Overcoming barriers to powerful professional development (part 3) | Key insights

a teacher meeting

This was first posted on 27 July 2014 by The Key

This is the third part of David’s series of guest posts on issues highlighted by the Teacher Development Trust’s annual report.

You can read the previous posts in this series here:

Part one (accountability pressures) here

Part two (the decision making process) here

3. Financial pressures

53.4% of school leaders in our survey found it harder to meet teachers’ development needs in the past twelve months because of financial pressures on their school. Some schools reported that no budget was available for teachers to access external support; overwhelmingly sessions are run internally.

This has created a gap in how schools strategically select external support, moving cost rather than impact on student attainment to the centre of many decisions affecting professional development.

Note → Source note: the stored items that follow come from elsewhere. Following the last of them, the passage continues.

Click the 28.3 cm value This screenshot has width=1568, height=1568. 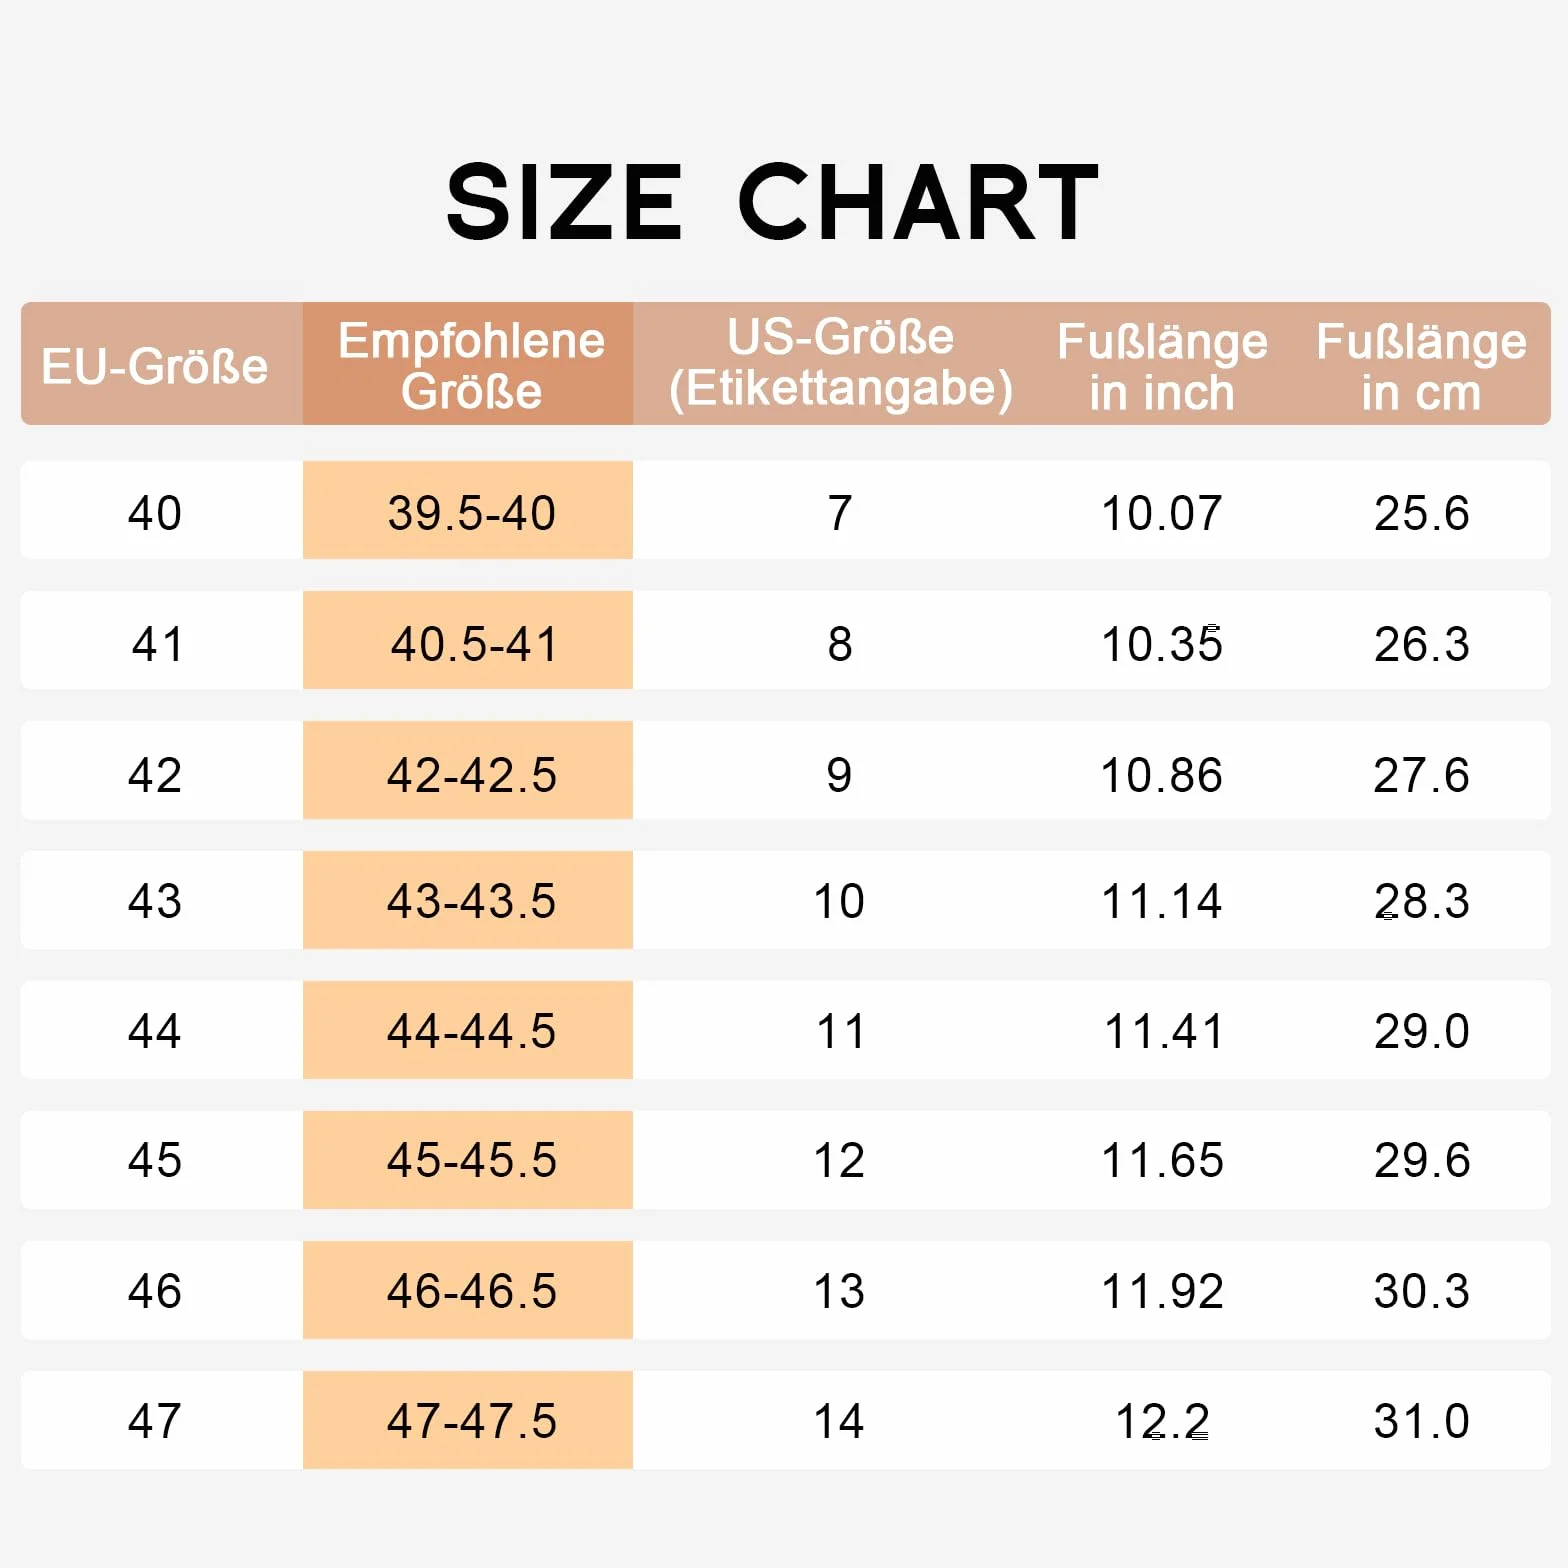pos(1421,901)
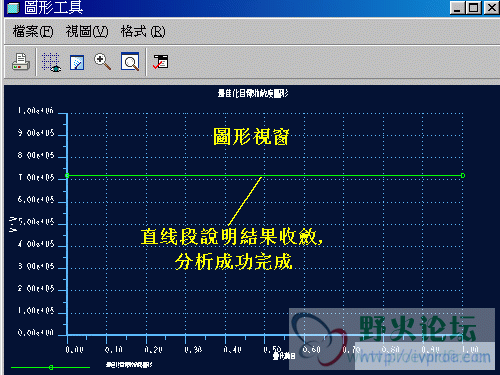Image resolution: width=500 pixels, height=375 pixels.
Task: Open the 檔案(F) menu
Action: click(x=33, y=32)

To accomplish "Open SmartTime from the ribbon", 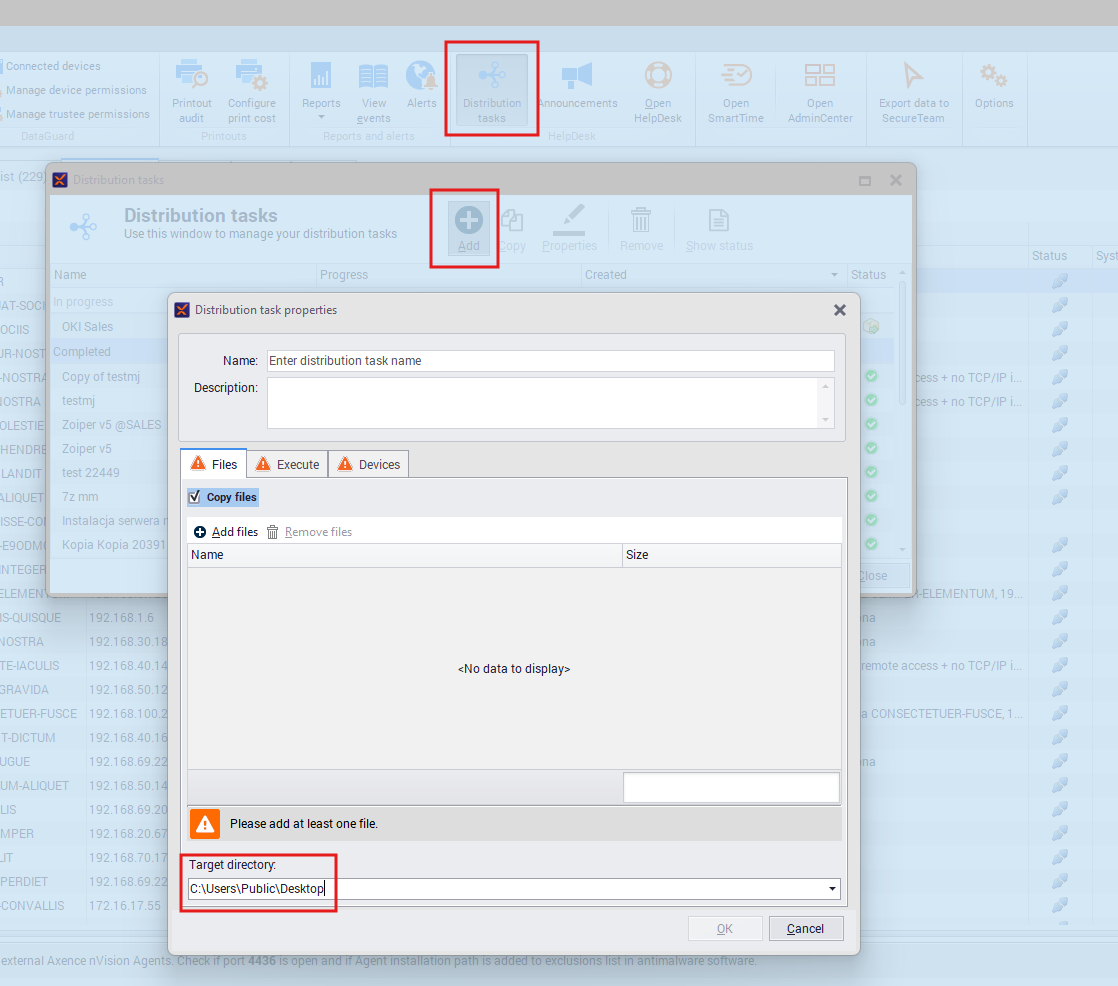I will click(736, 78).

Budget cuts are out of schools’ hands. Nevertheless, school leaders can alleviate their impact on staff’s professional development:

Base decisions on “value for money”, prioritising the projected impact of CPD rather than cost alone.

Maximise the impact of investments by allowing staff time and resources to not only attend training but also embed and evaluate changes to practice in the long term.

Ensure that all professional learning is disseminated throughout school. Encourage and allow staff time to collaborate and jointly reflect (through processes such as Lesson Study) so that understanding and practice can be shared and embedded.

By making the above changes, school leaders can mitigate the pressures of external factors and contribute to national improvements in teachers’ professional development.